Predictive Coding Cortical Learning Algorithms (PC-CLA)

Gideon and Dave Rawlinson posted on their excellent blog about this poster by Ryan McCall and Dan Franklin, detailing “Predictive Coding Cortical Learning Algorithms (PC-CLA)”. This is a really interesting idea, and is really well described, but the paper seems to have some problems when applied to HTM/CLA and/or cortical modelling.

Please note that I’m restricting my comments and analysis to the very specific use of HTM/CLA in this paper. I’m not qualified to comment on the other ideas in the paper, and in fact the basic scheme is very much along the lines of my own thinking on how HTM can fit in to a larger picture of modelling the cognitive networks of the brain. The problem is that HTM (and CLA in particular) is a detailed model only at the level of layers and regions of cortex, and this is the level addressed by this new combination of Predictive Coding and CLA.
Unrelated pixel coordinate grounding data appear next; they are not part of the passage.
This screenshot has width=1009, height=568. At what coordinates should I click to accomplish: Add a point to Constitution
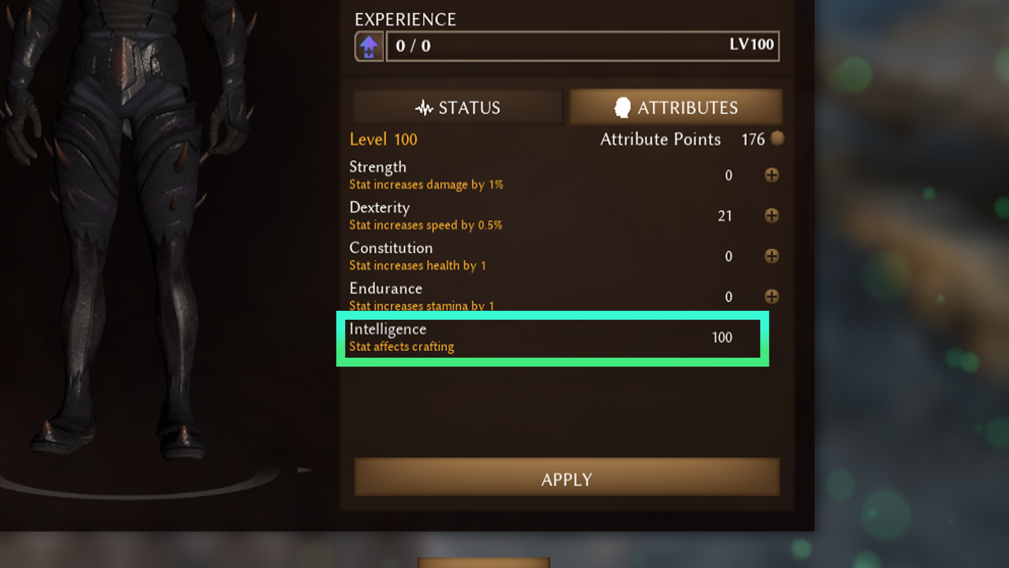pos(771,256)
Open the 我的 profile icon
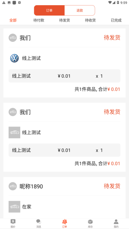This screenshot has height=229, width=129. tap(116, 222)
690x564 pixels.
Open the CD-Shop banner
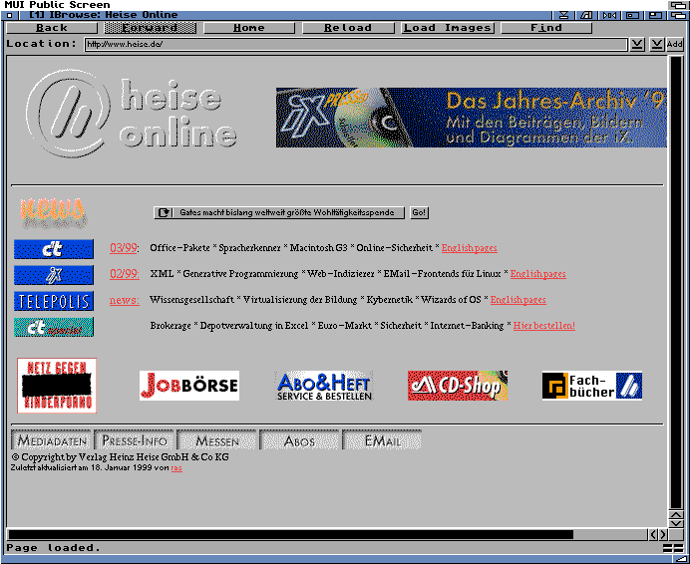[458, 386]
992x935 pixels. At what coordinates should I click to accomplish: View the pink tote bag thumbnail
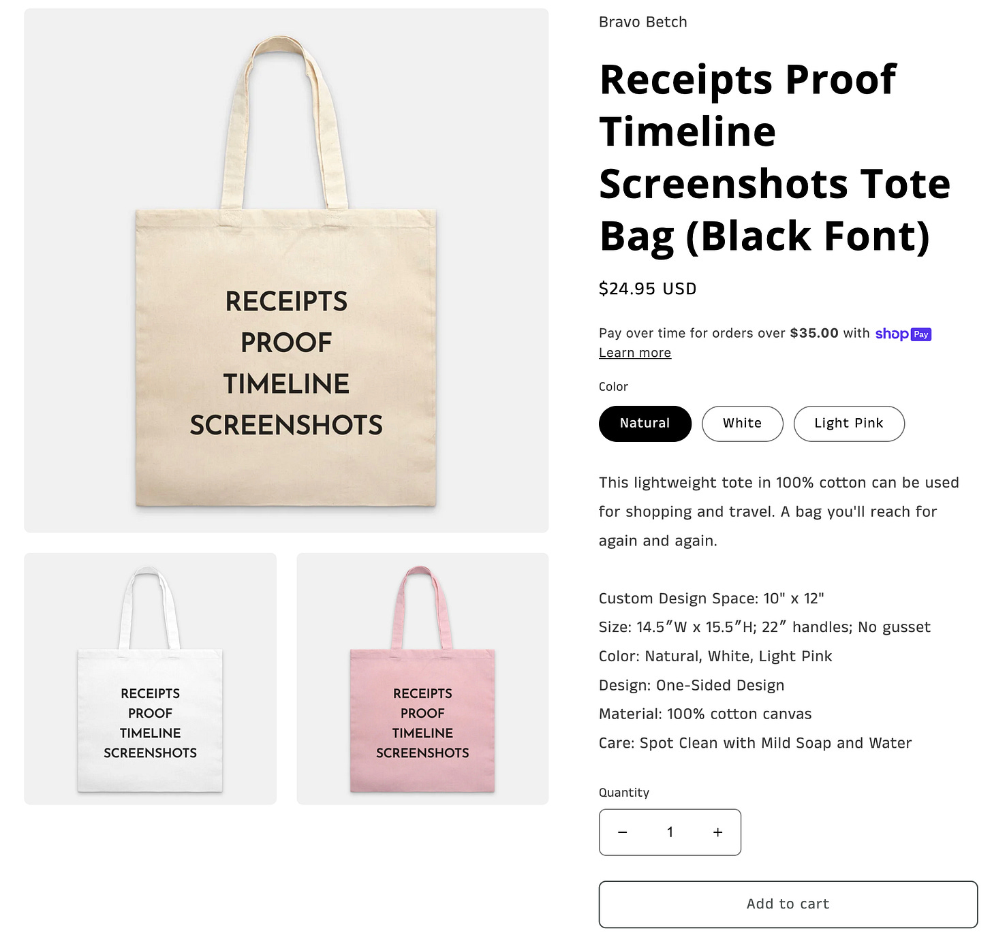[422, 678]
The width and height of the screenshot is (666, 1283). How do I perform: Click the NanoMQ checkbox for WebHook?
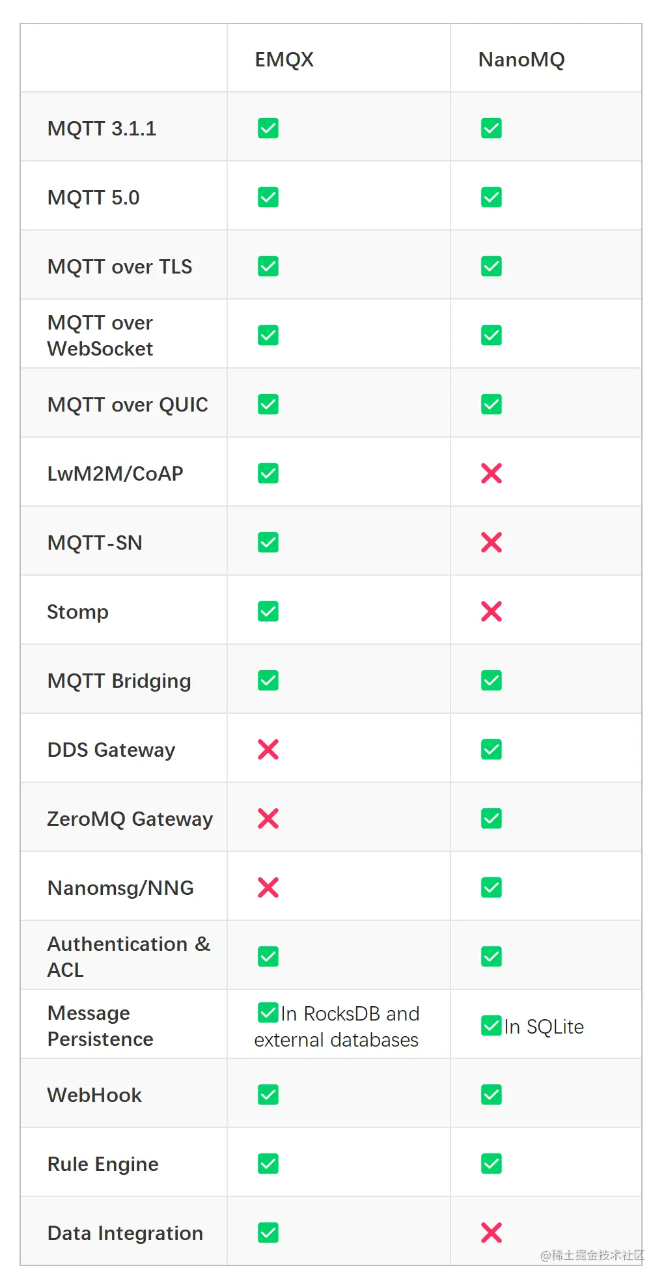492,1095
I’ll start by summarising the basic concept – each region is like a standard CLA (performs Spatial Pooling/Temporal Memory on its inputs), but the input and output are (prediction) error vectors rather than the raw “sensory” vectors.

The key section of the paper is Figure 8 on page 161 (PDF page 13) with the accompanying set of 6 algorithmic steps.
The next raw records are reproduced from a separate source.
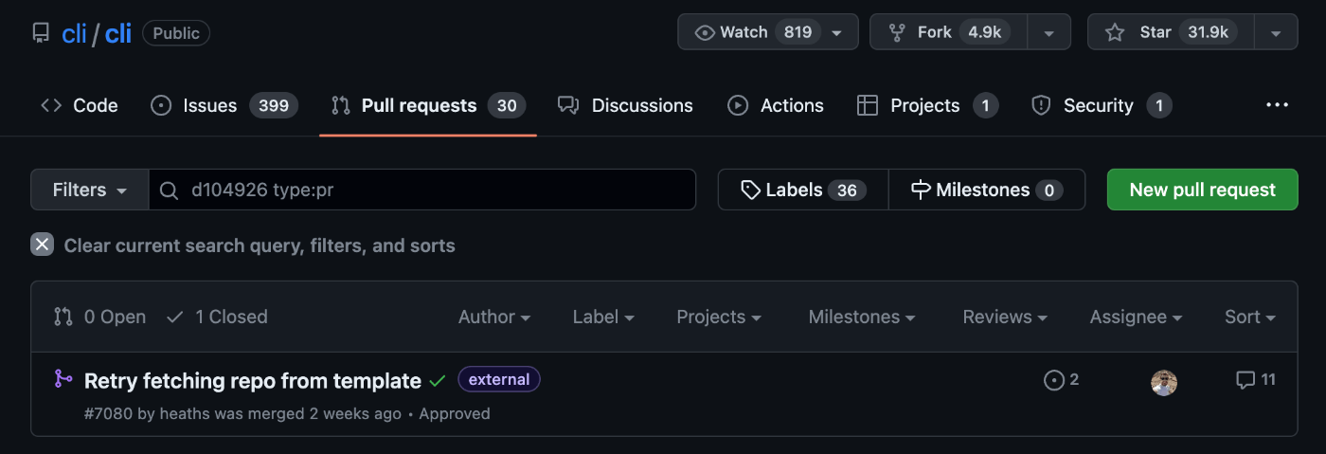Open the linked issues count icon

click(x=1053, y=380)
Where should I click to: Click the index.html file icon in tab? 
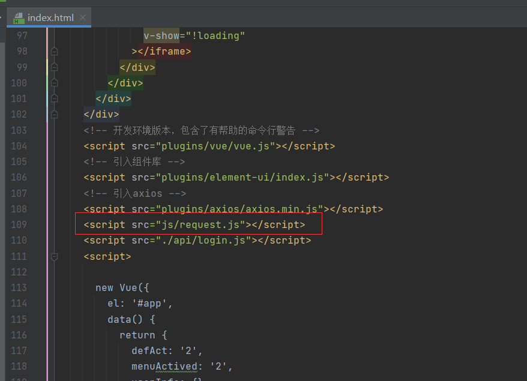click(19, 18)
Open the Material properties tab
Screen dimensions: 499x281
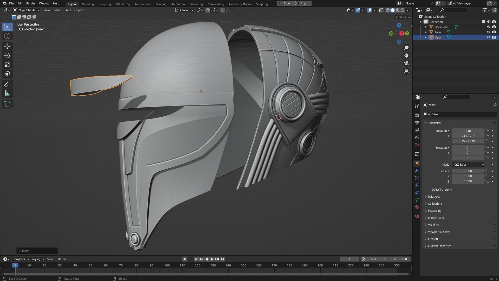[417, 207]
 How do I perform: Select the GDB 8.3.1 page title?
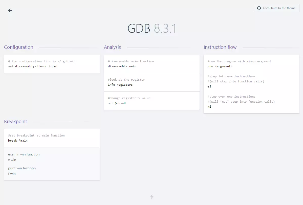point(152,29)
Information flow in PC-CLA (see text for details). McCall and Franklin (2013).

Information flow in PC-CLA (see text for details). McCall and Franklin (2013).
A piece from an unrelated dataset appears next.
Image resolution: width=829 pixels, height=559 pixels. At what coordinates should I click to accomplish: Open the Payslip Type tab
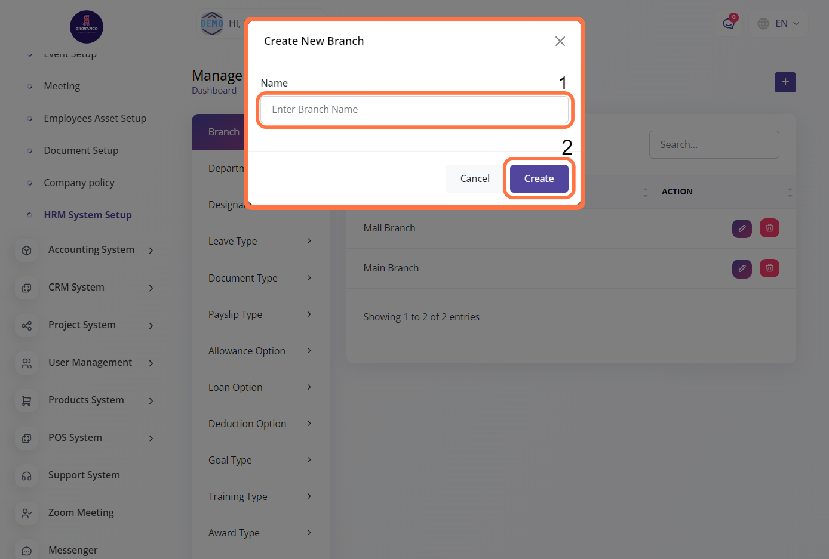(235, 314)
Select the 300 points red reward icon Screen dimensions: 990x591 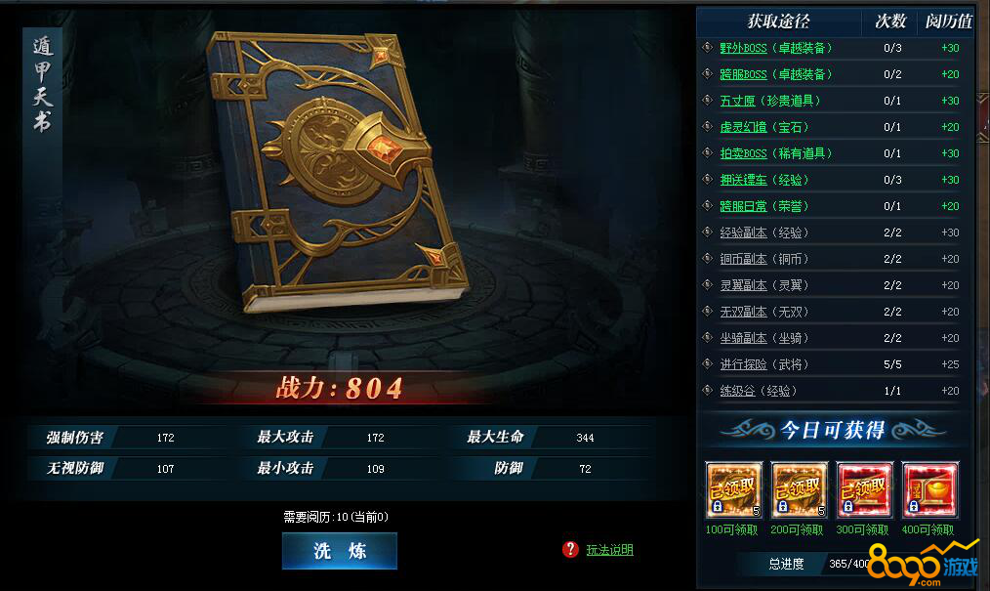point(864,489)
Step 1. Compute the current bottom-up prediction error, \(\epsilon_\nu\), between the current bottom-up Boolean input, \(y\), and the previous cycle’s top-down prediction, \(y^{\textrm{TD}}\).

Step 2. Compute the active columns of the Cortical Region for cycle \(t\), \(\textrm{L1}\).

a) Perform process \(g\) taking the bottom-up prediction error, \(\epsilon_\nu\), and the columns’ proximal dendrites and associated proximal synapses, and outputting the columns’ overlap score.

b) Add each column’s (bottom-up) overlap score to its predicted column activation, a scalar measure of column activation from temporal predictions for the column for this cycle (computed in Step 5a of cycle \(t-1\)), to obtain the overall column activity.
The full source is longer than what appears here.